* [Work request]:
In the listing, find every line that has the string "computer" and copy it.

* [Input data]:

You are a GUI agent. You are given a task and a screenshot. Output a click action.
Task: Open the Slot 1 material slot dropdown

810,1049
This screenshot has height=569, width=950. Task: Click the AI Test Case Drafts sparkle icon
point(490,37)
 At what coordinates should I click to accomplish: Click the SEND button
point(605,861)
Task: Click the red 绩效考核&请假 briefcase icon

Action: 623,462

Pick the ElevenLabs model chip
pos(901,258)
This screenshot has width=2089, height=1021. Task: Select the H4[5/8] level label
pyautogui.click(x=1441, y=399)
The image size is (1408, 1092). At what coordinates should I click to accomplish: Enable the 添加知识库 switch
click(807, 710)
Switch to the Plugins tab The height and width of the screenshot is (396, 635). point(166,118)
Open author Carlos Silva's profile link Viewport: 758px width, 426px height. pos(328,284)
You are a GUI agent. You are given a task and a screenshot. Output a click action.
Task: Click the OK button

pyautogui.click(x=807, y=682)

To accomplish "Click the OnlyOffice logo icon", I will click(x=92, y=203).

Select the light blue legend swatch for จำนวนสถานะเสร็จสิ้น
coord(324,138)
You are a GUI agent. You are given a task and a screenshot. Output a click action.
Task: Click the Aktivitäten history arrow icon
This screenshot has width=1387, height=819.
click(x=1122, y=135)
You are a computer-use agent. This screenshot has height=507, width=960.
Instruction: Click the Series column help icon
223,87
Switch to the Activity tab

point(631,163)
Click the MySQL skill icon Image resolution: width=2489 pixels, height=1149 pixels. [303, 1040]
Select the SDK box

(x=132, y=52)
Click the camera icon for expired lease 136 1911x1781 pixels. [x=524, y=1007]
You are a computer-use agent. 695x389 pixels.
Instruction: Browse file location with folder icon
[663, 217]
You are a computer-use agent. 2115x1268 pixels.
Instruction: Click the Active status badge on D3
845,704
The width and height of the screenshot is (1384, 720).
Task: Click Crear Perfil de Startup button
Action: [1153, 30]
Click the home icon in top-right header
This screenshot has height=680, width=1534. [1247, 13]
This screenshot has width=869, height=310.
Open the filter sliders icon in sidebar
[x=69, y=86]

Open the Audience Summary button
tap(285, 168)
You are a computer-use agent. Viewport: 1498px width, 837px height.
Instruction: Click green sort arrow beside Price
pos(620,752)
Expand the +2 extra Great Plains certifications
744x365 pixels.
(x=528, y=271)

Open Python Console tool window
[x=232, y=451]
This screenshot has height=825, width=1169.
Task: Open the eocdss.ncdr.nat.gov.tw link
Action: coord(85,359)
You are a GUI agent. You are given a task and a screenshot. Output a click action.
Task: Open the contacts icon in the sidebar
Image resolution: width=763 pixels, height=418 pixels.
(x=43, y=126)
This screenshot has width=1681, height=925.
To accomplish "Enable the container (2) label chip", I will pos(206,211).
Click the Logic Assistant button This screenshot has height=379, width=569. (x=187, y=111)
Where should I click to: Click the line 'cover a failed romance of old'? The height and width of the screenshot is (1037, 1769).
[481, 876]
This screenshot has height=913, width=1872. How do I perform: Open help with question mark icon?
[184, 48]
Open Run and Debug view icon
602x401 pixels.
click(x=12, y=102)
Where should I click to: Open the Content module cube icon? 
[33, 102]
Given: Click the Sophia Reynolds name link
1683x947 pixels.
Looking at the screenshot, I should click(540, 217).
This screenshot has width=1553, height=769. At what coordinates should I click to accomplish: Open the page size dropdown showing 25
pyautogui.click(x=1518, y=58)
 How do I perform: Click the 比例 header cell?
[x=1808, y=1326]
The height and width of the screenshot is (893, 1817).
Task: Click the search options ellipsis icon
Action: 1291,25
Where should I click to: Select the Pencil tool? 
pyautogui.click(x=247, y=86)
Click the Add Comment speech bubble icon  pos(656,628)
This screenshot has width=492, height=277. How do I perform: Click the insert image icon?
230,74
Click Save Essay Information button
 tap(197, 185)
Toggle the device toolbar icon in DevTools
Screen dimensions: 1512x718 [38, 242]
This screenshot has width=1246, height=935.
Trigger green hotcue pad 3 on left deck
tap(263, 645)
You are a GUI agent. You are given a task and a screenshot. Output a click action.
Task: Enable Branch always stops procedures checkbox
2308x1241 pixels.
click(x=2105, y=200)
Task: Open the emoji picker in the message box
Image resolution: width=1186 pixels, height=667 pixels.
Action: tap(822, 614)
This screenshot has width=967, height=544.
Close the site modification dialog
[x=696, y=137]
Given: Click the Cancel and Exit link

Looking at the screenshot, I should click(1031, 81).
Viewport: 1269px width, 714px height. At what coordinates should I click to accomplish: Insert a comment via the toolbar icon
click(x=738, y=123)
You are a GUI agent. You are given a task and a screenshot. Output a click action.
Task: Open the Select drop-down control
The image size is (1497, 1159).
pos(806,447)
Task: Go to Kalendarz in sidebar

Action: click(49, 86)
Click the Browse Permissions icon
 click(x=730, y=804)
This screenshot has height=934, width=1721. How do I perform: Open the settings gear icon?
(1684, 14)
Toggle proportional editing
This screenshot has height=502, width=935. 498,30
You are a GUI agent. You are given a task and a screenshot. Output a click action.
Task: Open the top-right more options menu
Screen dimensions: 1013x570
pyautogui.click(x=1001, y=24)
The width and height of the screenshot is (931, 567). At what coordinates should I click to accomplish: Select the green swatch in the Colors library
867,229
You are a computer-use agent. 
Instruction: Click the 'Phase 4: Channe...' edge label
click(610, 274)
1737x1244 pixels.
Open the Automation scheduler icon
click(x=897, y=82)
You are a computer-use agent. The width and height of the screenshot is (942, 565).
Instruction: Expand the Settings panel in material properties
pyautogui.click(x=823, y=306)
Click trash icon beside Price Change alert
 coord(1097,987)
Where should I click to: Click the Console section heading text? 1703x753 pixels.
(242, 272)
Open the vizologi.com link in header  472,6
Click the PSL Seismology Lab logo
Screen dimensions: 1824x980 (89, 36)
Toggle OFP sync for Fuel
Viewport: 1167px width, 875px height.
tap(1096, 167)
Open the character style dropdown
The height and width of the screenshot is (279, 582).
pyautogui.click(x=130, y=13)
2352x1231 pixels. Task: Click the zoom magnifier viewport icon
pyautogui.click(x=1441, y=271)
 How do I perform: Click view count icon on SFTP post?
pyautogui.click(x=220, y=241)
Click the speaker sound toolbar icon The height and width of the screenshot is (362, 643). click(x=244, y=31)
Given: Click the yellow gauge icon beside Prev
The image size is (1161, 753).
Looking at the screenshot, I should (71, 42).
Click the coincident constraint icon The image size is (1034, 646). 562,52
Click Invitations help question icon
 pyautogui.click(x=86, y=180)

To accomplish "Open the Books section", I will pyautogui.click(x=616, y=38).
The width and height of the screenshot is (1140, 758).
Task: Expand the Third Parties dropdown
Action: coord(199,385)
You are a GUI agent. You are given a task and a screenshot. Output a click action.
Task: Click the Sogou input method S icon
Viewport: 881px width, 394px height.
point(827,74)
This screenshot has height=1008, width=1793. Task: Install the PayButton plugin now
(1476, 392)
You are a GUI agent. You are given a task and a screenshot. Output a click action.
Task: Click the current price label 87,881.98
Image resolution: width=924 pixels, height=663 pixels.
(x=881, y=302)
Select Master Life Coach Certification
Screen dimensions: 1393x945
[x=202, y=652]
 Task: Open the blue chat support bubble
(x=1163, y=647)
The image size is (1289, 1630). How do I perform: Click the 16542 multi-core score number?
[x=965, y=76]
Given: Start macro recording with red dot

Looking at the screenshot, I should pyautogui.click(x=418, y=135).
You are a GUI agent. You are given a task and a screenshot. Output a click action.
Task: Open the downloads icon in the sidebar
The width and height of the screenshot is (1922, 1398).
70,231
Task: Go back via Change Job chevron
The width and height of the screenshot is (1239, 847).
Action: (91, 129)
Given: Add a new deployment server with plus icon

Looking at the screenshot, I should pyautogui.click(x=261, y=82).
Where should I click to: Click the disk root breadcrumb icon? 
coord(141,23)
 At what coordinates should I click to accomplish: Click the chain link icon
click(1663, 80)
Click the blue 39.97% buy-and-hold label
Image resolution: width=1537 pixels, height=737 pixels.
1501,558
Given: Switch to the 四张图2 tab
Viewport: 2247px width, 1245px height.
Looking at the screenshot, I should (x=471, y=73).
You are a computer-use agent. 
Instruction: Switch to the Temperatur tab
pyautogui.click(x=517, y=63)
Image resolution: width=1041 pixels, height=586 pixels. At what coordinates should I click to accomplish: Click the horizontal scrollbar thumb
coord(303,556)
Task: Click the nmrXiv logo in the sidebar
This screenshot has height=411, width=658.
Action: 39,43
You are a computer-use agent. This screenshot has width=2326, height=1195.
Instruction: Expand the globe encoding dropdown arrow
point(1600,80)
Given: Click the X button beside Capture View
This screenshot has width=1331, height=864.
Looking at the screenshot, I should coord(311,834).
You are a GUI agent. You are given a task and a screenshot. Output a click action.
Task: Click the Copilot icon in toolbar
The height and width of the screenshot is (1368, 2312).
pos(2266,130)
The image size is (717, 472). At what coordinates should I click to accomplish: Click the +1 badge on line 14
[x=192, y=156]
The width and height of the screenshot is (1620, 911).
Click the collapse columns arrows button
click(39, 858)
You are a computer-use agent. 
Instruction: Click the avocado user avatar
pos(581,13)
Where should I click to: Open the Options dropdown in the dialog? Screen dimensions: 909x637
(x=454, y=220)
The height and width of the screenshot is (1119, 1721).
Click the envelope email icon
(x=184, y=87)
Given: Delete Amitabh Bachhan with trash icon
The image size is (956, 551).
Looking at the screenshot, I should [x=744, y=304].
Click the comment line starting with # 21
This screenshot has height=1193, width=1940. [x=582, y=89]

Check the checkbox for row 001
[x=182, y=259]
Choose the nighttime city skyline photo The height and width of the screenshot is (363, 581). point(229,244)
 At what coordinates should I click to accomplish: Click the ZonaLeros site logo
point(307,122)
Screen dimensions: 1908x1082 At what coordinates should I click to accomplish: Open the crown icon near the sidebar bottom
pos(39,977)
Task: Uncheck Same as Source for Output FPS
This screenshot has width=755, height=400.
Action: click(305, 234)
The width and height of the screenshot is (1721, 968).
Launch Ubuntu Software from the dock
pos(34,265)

* [Answer below]:
You are a computer-use agent. This screenshot has height=507, width=960.
You are a computer-use agent. 695x389 pixels.
You are a computer-use agent. 2115x1268 pixels.
You are a computer-use agent. Viewport: 1498px width, 837px height.
You are a computer-use agent. 
You are a computer-use agent. The width and height of the screenshot is (942, 565).
You are a computer-use agent. 
You are a computer-use agent. This screenshot has width=2326, height=1195.
You are a computer-use agent. 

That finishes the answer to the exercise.